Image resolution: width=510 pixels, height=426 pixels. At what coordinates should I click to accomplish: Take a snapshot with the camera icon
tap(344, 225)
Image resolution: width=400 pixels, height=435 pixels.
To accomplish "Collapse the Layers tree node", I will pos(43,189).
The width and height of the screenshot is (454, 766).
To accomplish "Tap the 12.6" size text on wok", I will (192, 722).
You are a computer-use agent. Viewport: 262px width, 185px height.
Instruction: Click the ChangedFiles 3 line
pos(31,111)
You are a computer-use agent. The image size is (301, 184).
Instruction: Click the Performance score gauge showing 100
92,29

---*---

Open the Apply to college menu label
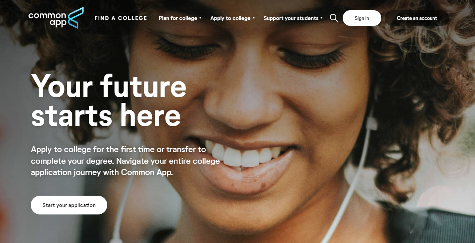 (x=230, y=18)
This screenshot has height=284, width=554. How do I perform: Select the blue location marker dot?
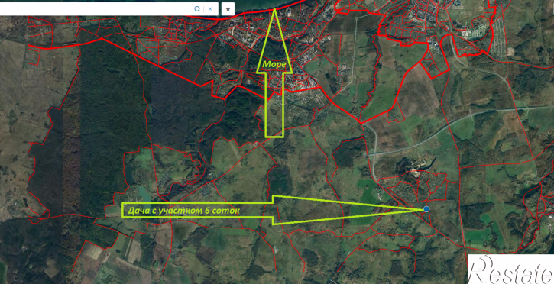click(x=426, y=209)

---*---

Every line of the material that holds the word "size" must be found and copied.

To accomplish "Tap the 12.6" size text on wok", I will (192, 722).
You are a computer-use agent. The image size is (301, 184).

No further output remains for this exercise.